H.E.R..E.S.

International Society for the Academic Study of Esotericism

 

 

Mysticism:

The word mysticism comes from the Greek root muo meaning 'to close' probably the lips or eyes; the original sense was perhaps ‘one vowed to keep silence’, or 'one initiated into mysteries'. The word mysticism has had many connotations through western history, but here I will primarily give a few examples of how mysticism has been perceived by scholars the last 100 years. One of the first to give mysticism a comprehensive treatment was Evelyn Underhill (1875-1941) in her many books on the subject. During Underhill’s time mysticism was primarily viewed from an essentialist perspective, meaning that mysticism and the mystical experience of union with the divine was regarded as the same all over the world and in all times. The reason mysticisms might differ is merely because they express the mystical experience in their own characteristic cultural dress.

Underhill used a comparative strategy to examine the similarities of various mystical texts from around the world and from there deduced five fundamental stages towards the mystical experience which she maintained to be common to all mystics and therefore an essential feature of mysticism itself. The five stages are as follows:

1. Awakening
2. Purification
3. Illumination
4. The Dark Night of the Soul
5. Unio Mystica or the mystical union

W. T. Stace has later in his work elaborated the idea of mystical union and mysticism into two main types; one which describes the mystical experience as a total union with God, the absolute, or the source of all being and another type which describes the mystical experience as a total annihilation, emptiness, extinction, destruction of the ego, or simply the experience of non-being also called mors mystica. Mystics have often been leaning towards praxis of emptying consciousness in order to be free of all conceptual structures so a total experience can be obtained contrary to the academic tradition which seek to define, classify and categorize the world.

The essentialist outlook on mysticism was later challenged by a context based approach as found in Steven Katz's work. Katz maintained that all mystical experiences are determined by the conceptual framework and context in which they are experienced.
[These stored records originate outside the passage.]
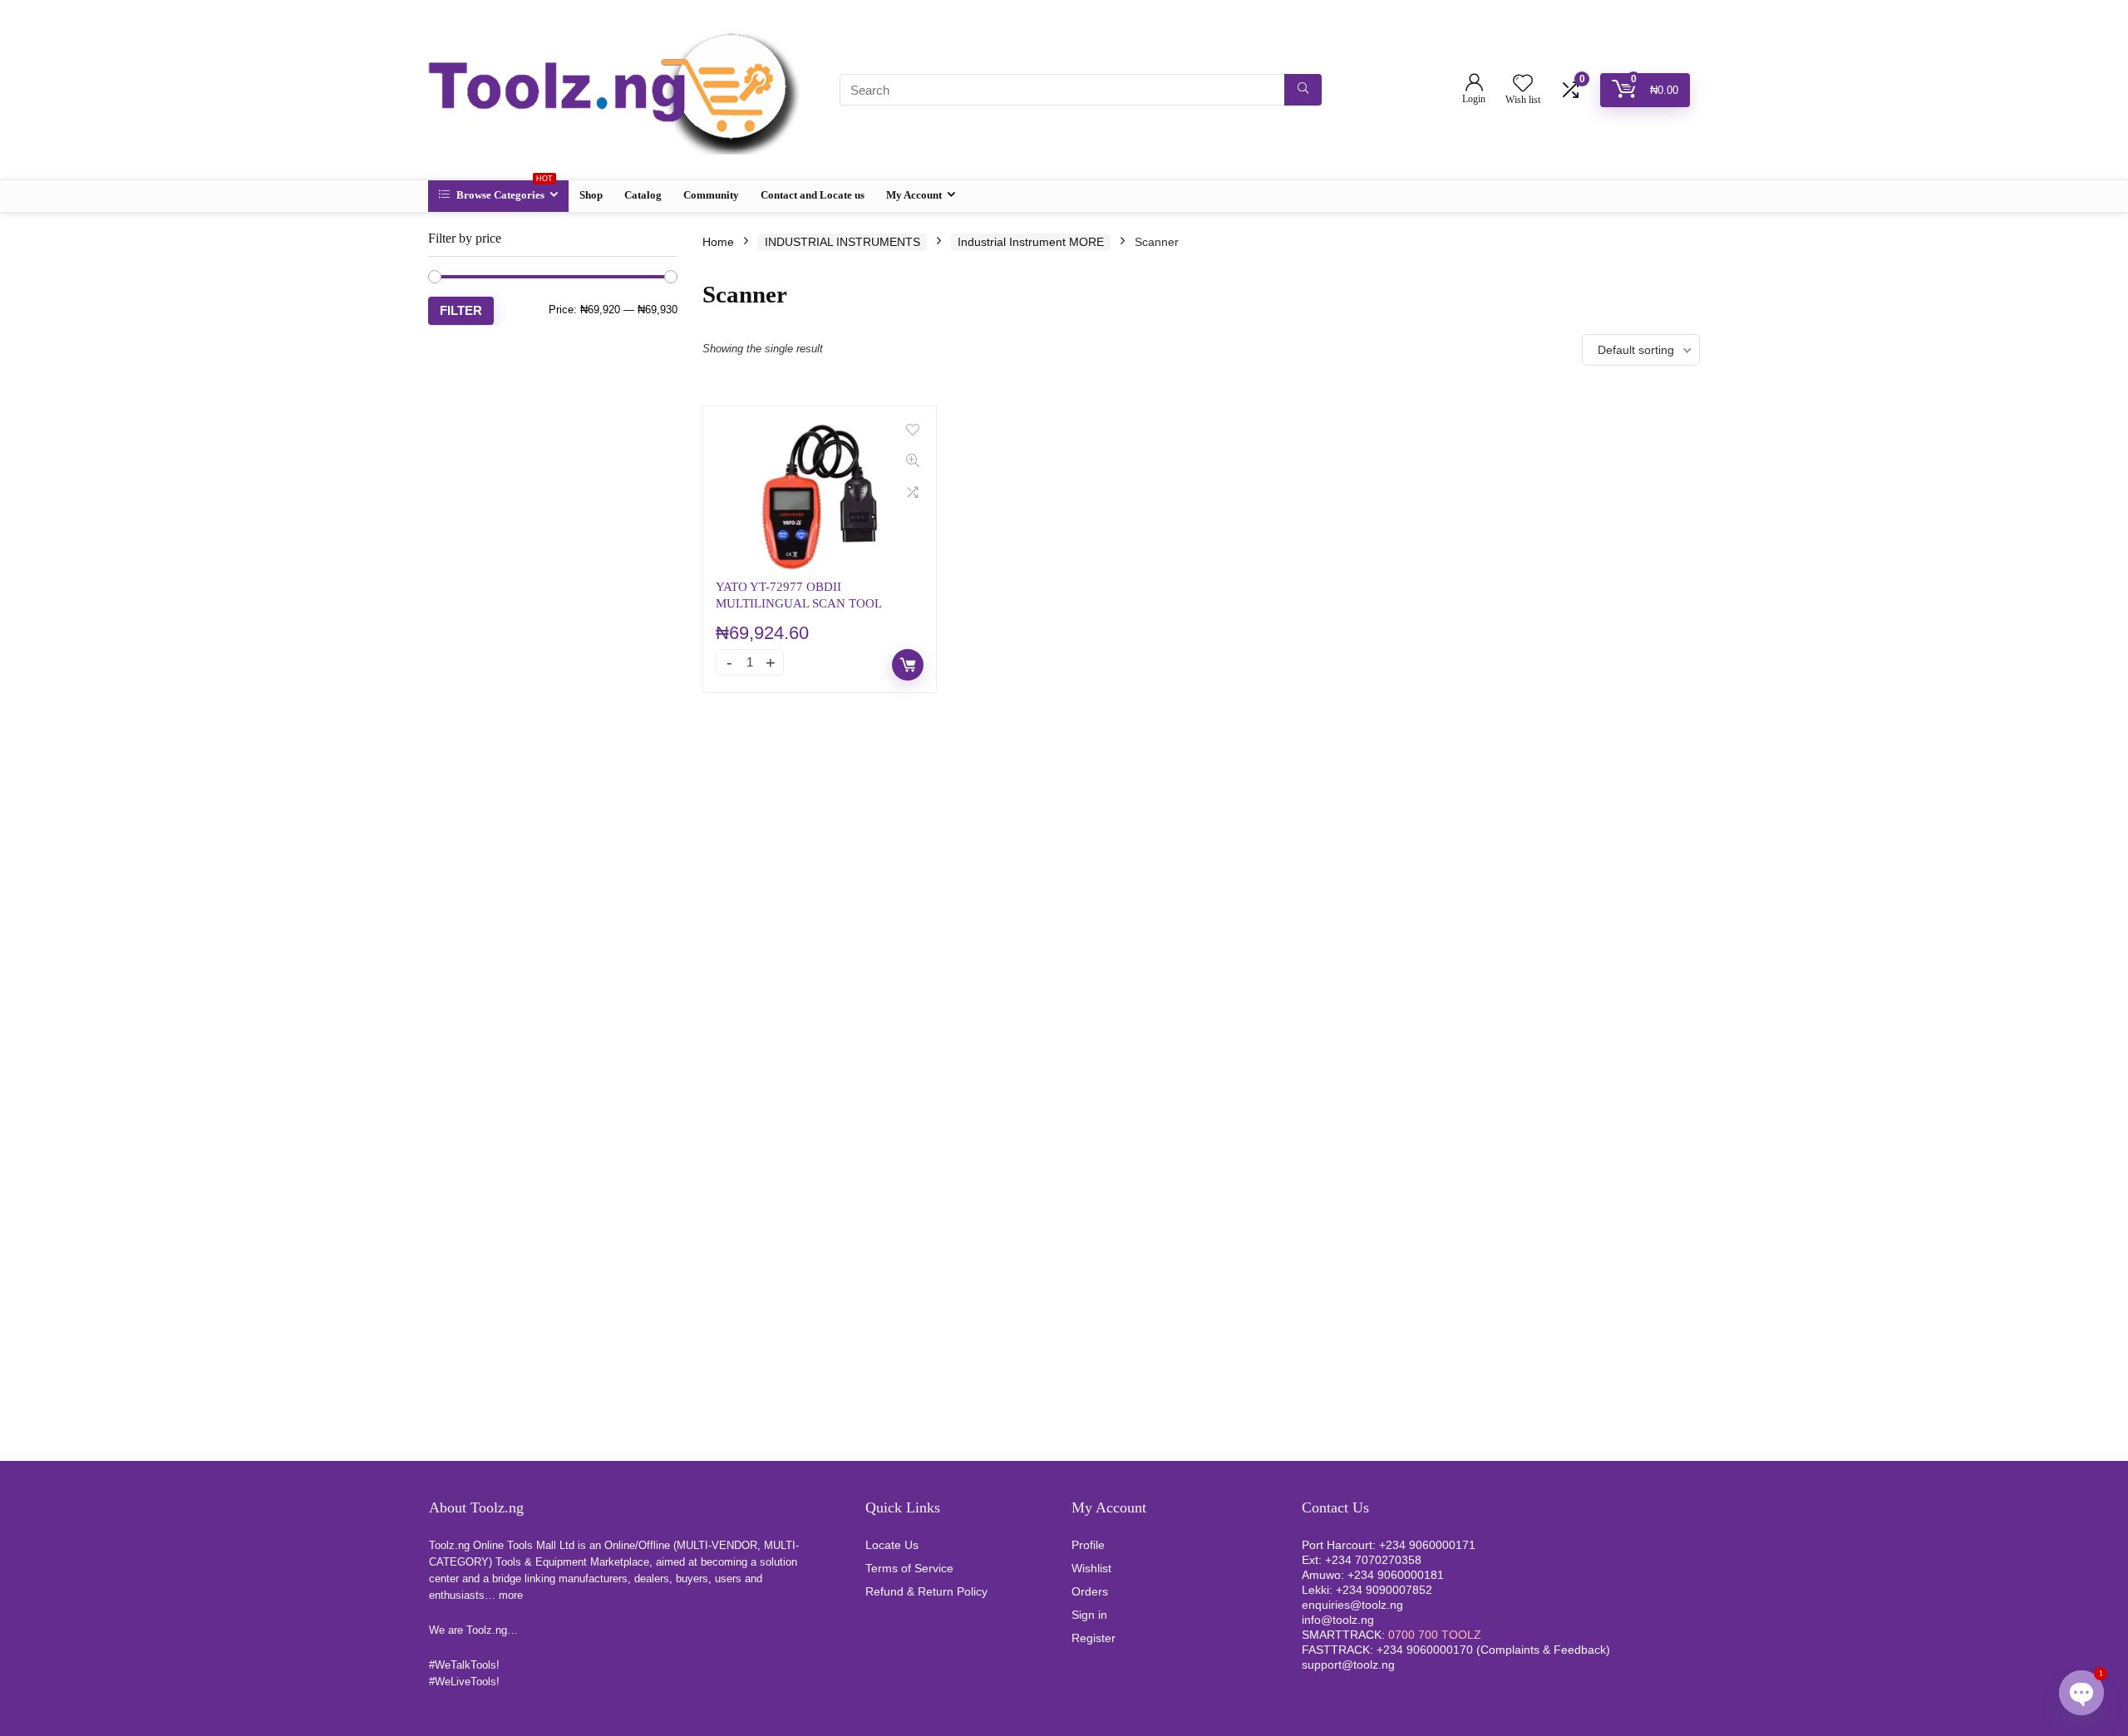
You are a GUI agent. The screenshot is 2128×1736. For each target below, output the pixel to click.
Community (711, 195)
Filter (461, 310)
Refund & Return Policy (926, 1591)
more (511, 1595)
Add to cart (908, 665)
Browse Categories (503, 190)
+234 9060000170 (1425, 1649)
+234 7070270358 (1373, 1559)
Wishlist (1091, 1568)
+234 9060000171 (1427, 1545)
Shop (591, 195)
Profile (1088, 1545)
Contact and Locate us (812, 195)
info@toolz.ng (1338, 1619)
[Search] (1303, 90)
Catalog (643, 195)
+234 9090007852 (1384, 1589)
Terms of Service (909, 1568)
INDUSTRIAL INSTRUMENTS (842, 241)
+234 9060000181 (1395, 1574)
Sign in (1089, 1614)
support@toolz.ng (1348, 1664)
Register (1093, 1638)
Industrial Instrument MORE (1031, 241)
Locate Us (892, 1545)
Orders (1089, 1591)
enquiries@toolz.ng (1352, 1604)
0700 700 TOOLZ (1434, 1634)
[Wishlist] (1523, 84)
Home (718, 241)
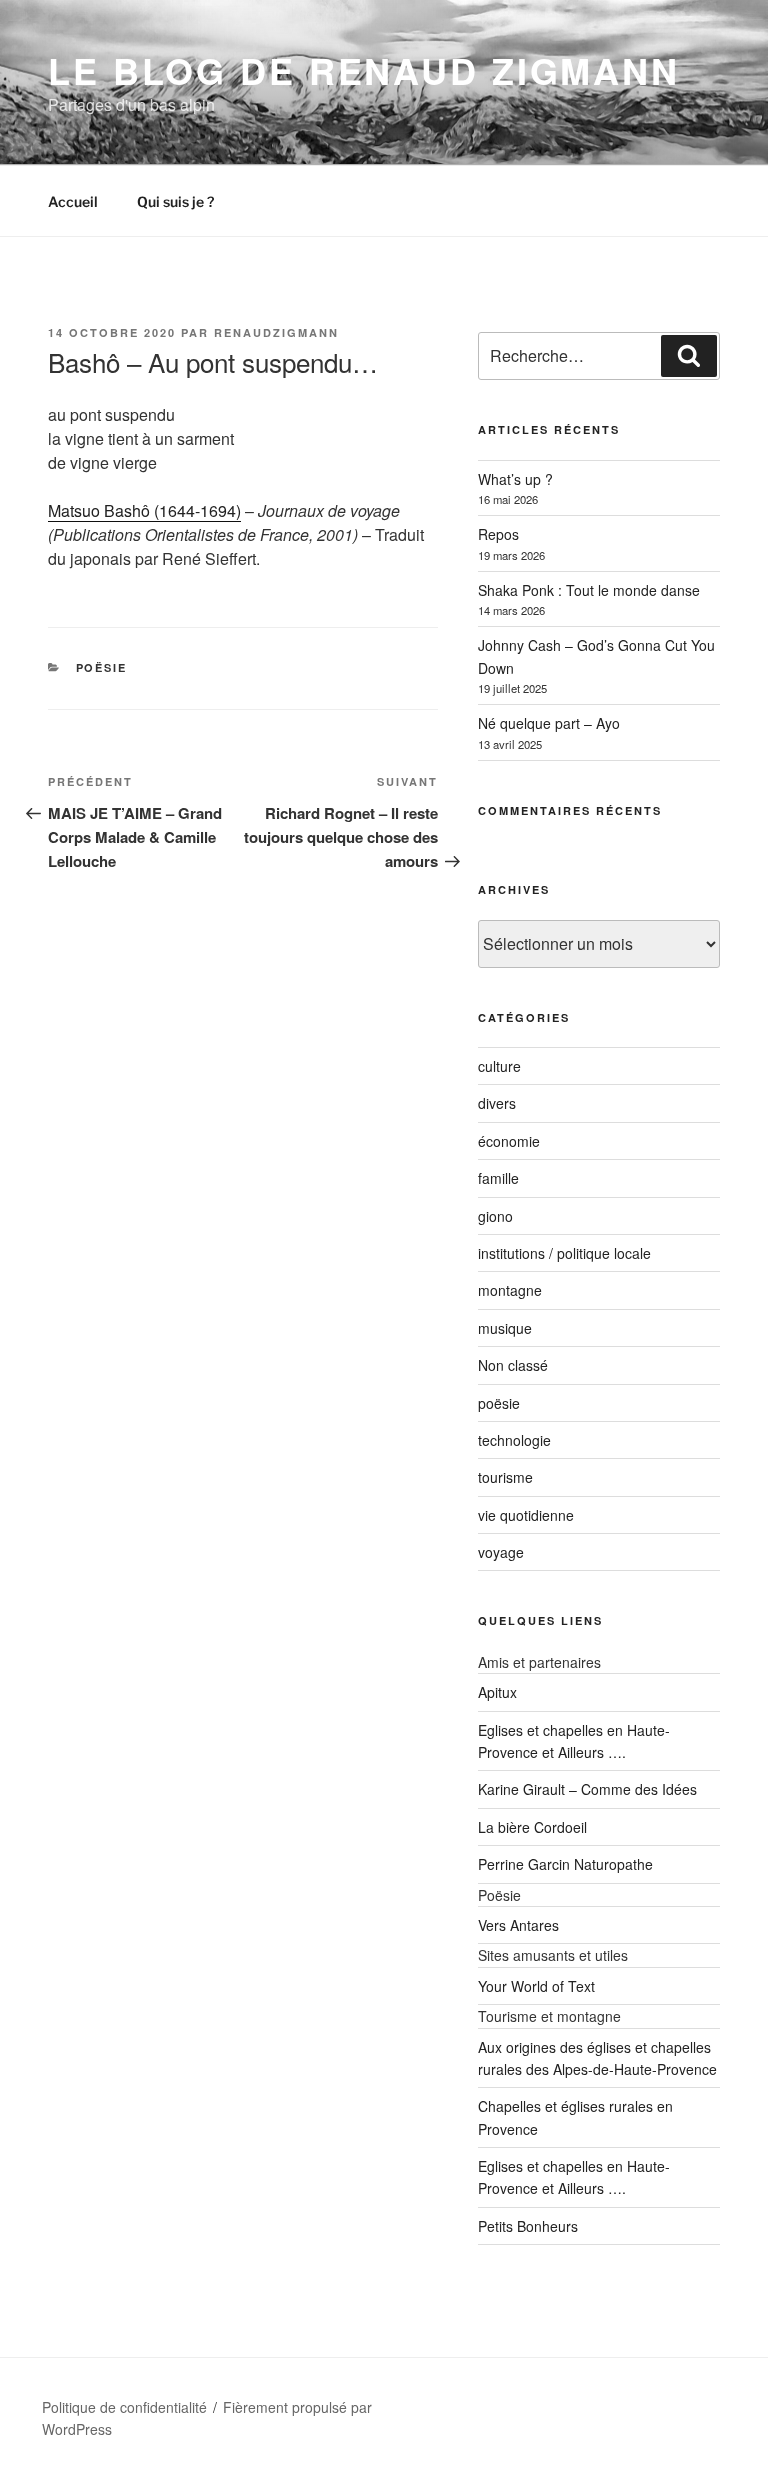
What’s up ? (515, 479)
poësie (102, 667)
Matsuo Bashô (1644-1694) (144, 510)
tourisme (505, 1477)
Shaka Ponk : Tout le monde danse (589, 590)
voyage (501, 1552)
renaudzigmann (276, 332)
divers (497, 1103)
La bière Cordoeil (532, 1827)
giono (495, 1216)
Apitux (497, 1692)
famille (498, 1178)
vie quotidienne (526, 1515)
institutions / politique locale (564, 1253)
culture (499, 1066)
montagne (510, 1290)
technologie (514, 1440)
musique (505, 1328)
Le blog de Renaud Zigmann (364, 70)
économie (509, 1141)
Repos (498, 534)
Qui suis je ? (175, 201)
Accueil (73, 201)
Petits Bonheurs (528, 2226)
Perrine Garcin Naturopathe (565, 1864)
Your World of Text (536, 1986)
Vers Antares (518, 1925)
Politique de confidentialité (124, 2407)
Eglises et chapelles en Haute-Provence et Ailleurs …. (574, 2177)
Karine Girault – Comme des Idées (587, 1789)
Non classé (513, 1365)
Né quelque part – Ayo (549, 723)
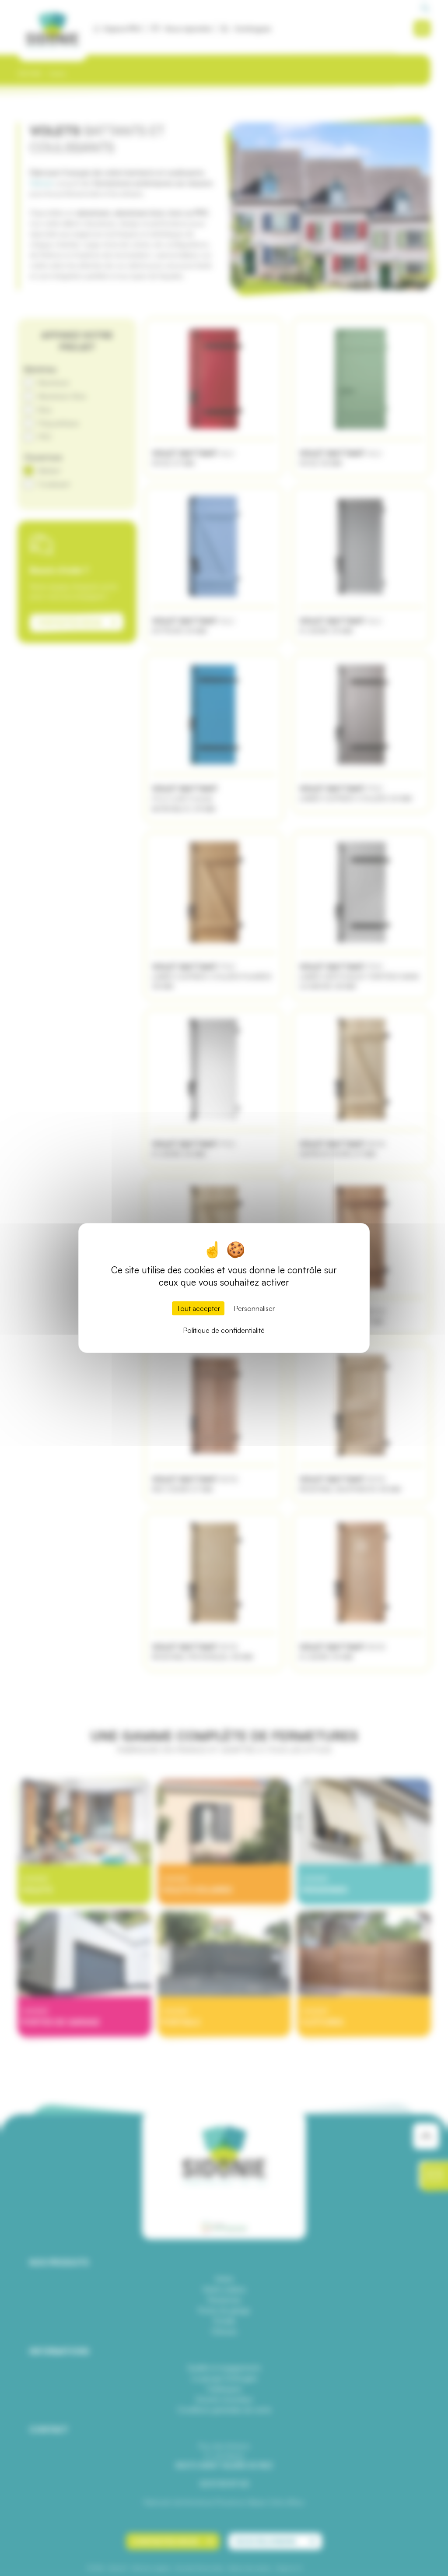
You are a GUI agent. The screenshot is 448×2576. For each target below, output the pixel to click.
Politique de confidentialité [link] (224, 1330)
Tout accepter (198, 1308)
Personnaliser (254, 1308)
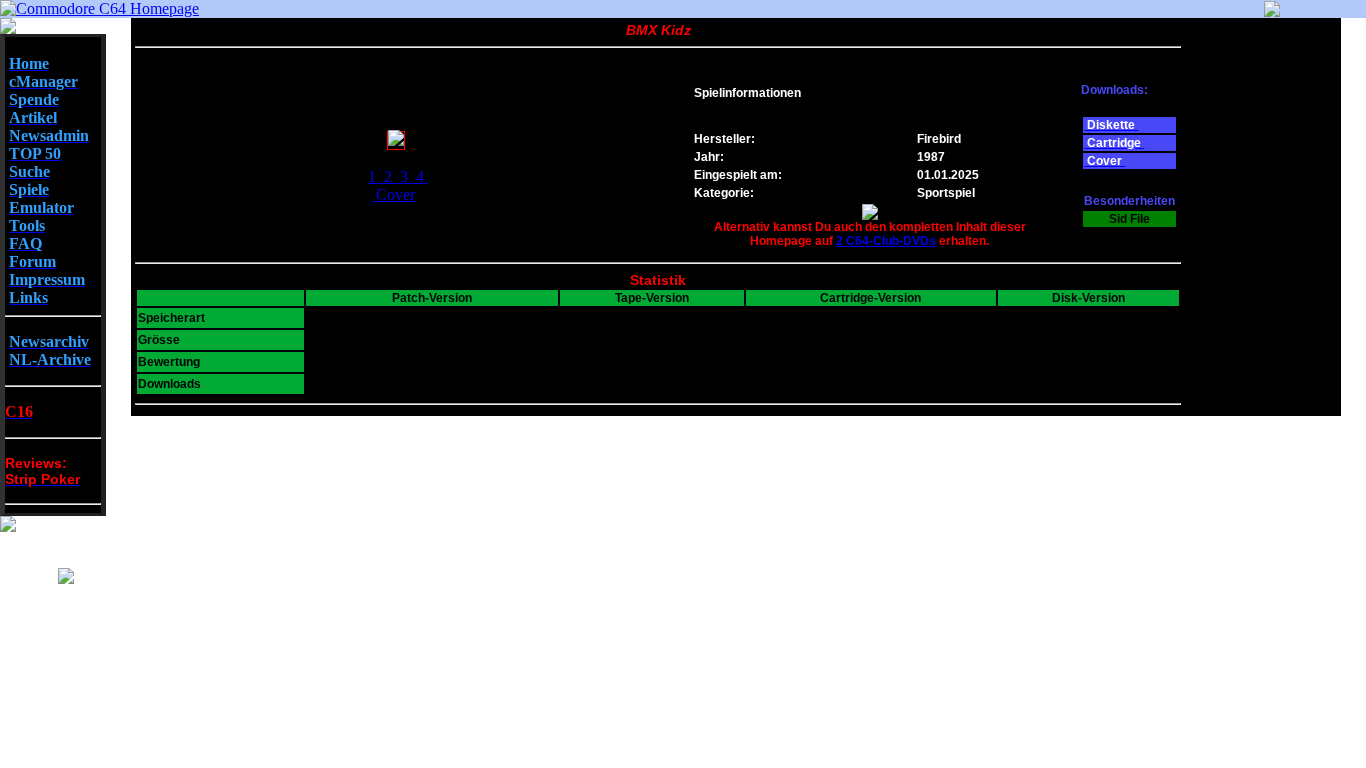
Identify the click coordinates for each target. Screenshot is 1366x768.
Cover (395, 194)
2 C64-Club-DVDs (886, 241)
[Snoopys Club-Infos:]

A Christian mystic will have Christian mystical experiences and a Jewish mystic will have Jewish mystical experiences expressed in Jewish mystical and theological concepts.

The essentialist approach and the contextualist approach can from a certain perspective argue ad infinitum and so they nearly have done, but new approaches have emerged. Among others we find the work of Michael Sells who in his ‘Mystical Languages of Unsaying’ (1994) takes on a linguistic approach.

Sells argues that mystics use a special kind of discourse to express themselves. They use language in a different way and on a different semantic level than ordinary uses of language, with its own peculiar logic and paradoxes.

The mystical discourse most often begins with an aporia – or an unsolvable dilemma – stating that the transcendent is beyond concepts, yet they seek to express the transcendent in concepts.

There are generally three solutions to this aporia according to Sells.

a. Silence – one can simply express the inexpressible by an act of silence.
b. One can differentiate concepts. X (cap.) as it is in itself and x as it is in the world. This creates a division of the world into stages and levels in order to rhetorically demonstrate the distinctness of the experience of the transcendent.
c. The aporia can be accepted as unsolvable and thereby also deny the division- solution (b). But X can be demonstrated by a mystical discourse or use of language where language is used as a tool.

This characteristic form of discourse has often been called negative theology which implies that the absolute can have no attributes. In this sort of discourse the linguistic ‘regressus ad infinitum’ becomes the semantic force or dynamo for the apofatic discourse.

Apofatic means ‘not to say’ or ‘non saying’ and is dependent upon kataphasis which means ‘to say’ in order ‘not to say’. The apofatic discourse is central to Sells theory of mysticism.

Mystic discourse uses this procedure of saying and thereafter un-saying it again in order to create an intense state of suspension of meaning, in order to open up for the all inclusive meaning or total experience. When this total ‘meaning event’ occurs in the consciousness of the reader the goal has been reached.

By analysing the way mystics express themselves one is able to avoid the problems of whether the mystical experience is real, whether it is universal etc. One can comparatively study mystic discourses instead.

There are of course many other approaches to mysticism such as sociological studying the reasons as to why mysticism emerges in certain contexts and historical periods and psychological approaches which study mysticism with a focus on pathology and others with an interest in transpersonal psychology and abnormal aspects of the psyche.

Philosophically mysticism has often been perceived as a certain kind of epistemology where the subject seeks to become identical to the object. In this relation Antoine Faivre, in his Access to Western Esotericism (p. 12), argues that a chareteristic distinction between the mystic and the esotericist generally is that the esotericist is more interested in the intermediarie levels of cosmos between the highest and the lowest and their correspondences, whereas the mystic generally attempts to avoid to much contact with intermediarie levels in order to obtain the absolute experience or union which is the primary goal.

The primary source of mysticism is, for the academian, the texts which describe the mystical experiences, ecstatic adventures, visions and practical meditation instructions from all cultures.